Extract Cross-Category Similarities from Full Similarity Matrix
Source:R/semantic_analysis.R
extract_cross_category_similarities.RdGiven a full similarity matrix and category information, extracts pairwise similarities between a reference category and other categories into a long-format data frame suitable for visualization and analysis.
Usage
extract_cross_category_similarities(
similarity_matrix,
docs_data,
reference_category,
compare_categories = NULL,
category_var = "category",
id_var = "display_name",
name_var = NULL
)Arguments
- similarity_matrix
A square similarity matrix (n x n).
- docs_data
A data frame containing document metadata with at least:
- category_var
Column indicating category membership
- id_var
Column with unique document identifiers
- reference_category
Character string specifying the reference category to compare against.
- compare_categories
Character vector of categories to compare with the reference.

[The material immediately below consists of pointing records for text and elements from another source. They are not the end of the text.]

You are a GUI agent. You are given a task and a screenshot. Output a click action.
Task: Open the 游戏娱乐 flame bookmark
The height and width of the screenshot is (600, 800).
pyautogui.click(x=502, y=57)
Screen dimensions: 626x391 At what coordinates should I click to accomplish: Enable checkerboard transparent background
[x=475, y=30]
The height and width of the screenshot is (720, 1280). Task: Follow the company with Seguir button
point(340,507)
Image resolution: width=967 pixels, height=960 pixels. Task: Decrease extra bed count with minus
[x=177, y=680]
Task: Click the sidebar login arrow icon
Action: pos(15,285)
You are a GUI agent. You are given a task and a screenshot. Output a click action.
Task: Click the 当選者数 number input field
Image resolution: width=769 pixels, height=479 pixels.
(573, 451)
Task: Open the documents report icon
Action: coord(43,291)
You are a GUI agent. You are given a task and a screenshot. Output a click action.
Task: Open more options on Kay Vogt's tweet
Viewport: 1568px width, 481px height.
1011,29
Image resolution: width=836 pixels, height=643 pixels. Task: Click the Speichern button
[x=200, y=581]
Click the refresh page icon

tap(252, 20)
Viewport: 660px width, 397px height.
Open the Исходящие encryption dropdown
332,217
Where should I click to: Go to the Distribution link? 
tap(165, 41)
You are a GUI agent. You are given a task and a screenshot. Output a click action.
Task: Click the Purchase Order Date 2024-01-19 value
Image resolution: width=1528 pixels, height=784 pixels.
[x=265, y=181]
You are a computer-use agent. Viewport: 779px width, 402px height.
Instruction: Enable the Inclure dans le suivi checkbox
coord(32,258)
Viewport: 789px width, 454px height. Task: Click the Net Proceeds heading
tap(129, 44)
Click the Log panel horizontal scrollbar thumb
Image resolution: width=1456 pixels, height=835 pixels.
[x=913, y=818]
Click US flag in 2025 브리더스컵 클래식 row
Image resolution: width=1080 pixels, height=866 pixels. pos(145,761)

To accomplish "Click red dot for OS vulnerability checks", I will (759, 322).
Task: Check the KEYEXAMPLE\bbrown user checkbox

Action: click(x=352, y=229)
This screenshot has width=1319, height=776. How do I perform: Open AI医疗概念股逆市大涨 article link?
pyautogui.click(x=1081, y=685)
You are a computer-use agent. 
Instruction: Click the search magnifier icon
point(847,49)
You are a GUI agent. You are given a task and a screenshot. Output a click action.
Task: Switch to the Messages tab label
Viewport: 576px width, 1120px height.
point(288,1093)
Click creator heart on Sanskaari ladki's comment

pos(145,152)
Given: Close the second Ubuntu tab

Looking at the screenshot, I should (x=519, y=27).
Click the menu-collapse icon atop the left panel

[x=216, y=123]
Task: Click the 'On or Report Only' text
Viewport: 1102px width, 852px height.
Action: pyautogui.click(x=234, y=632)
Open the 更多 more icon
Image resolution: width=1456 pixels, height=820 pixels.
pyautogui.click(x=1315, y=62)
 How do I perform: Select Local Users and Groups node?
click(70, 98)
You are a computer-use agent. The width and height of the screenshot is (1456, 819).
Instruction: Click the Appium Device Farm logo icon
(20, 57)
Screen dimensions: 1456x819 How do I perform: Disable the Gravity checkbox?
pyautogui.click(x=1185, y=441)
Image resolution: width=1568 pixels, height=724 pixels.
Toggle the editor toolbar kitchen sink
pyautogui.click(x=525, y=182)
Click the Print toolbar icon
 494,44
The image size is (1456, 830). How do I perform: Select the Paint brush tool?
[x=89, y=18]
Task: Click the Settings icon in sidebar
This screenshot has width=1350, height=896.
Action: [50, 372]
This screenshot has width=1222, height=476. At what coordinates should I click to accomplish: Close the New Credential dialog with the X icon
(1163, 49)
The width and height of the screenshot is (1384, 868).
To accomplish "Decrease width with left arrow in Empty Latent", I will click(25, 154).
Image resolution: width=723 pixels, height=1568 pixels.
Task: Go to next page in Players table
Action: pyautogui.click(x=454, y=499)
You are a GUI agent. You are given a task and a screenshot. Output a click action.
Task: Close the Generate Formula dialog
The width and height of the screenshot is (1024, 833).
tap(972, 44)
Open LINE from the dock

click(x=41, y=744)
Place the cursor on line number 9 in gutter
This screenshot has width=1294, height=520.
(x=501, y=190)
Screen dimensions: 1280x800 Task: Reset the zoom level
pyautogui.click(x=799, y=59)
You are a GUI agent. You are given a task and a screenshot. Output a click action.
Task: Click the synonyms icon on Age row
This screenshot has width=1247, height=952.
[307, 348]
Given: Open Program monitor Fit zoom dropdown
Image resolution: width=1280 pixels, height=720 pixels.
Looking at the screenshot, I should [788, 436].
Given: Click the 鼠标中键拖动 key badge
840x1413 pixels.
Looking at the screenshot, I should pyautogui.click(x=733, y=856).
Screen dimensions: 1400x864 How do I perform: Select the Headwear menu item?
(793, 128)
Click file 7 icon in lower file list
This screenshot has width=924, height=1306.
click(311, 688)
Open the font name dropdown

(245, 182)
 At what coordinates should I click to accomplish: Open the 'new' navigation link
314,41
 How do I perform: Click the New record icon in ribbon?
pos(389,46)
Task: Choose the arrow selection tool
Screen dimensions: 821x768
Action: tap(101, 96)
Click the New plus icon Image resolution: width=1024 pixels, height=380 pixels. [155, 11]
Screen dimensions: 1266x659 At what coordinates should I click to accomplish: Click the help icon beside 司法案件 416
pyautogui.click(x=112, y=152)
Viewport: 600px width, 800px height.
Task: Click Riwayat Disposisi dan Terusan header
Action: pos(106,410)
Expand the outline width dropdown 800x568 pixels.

If NULL, compares with all categories except reference.
- category_var
Name of the column containing category information (default: "category").
- id_var
Name of the column containing document IDs (default: "display_name").
- name_var
Optional name of column with display names (default: NULL, uses id_var).
Value
A data frame with columns:
- ref_id
Reference document ID
- ref_name
Reference document name (if name_var provided)
- other_id
Comparison document ID
- other_name
Comparison document name (if name_var provided)
- other_category
Category of comparison document
- similarity
Cosine similarity value
See also
Other semantic:
analyze_document_clustering(),
analyze_similarity_gaps(),
calculate_clustering_metrics(),
calculate_cross_similarity(),
calculate_document_similarity(),
calculate_similarity_robust(),
cluster_embeddings(),
cross_analysis_validation(),
export_document_clustering(),
fit_semantic_model(),
generate_cluster_labels(),
generate_cluster_labels_auto(),
generate_embeddings(),
reduce_dimensions(),
semantic_document_clustering(),
semantic_similarity_analysis(),
temporal_semantic_analysis(),
validate_cross_models()
Examples
if (FALSE) { # \dontrun{
# After calculating full similarity matrix
similarity_result <- TextAnalysisR::calculate_document_similarity(
texts = docs$text,
document_feature_type = "embeddings"
)
cross_sims <- extract_cross_category_similarities(
similarity_matrix = similarity_result$similarity_matrix,
docs_data = docs,
reference_category = "SLD",
compare_categories = c("Other Disability", "General"),
category_var = "category",
id_var = "display_name",
name_var = "doc_name"
)
} # }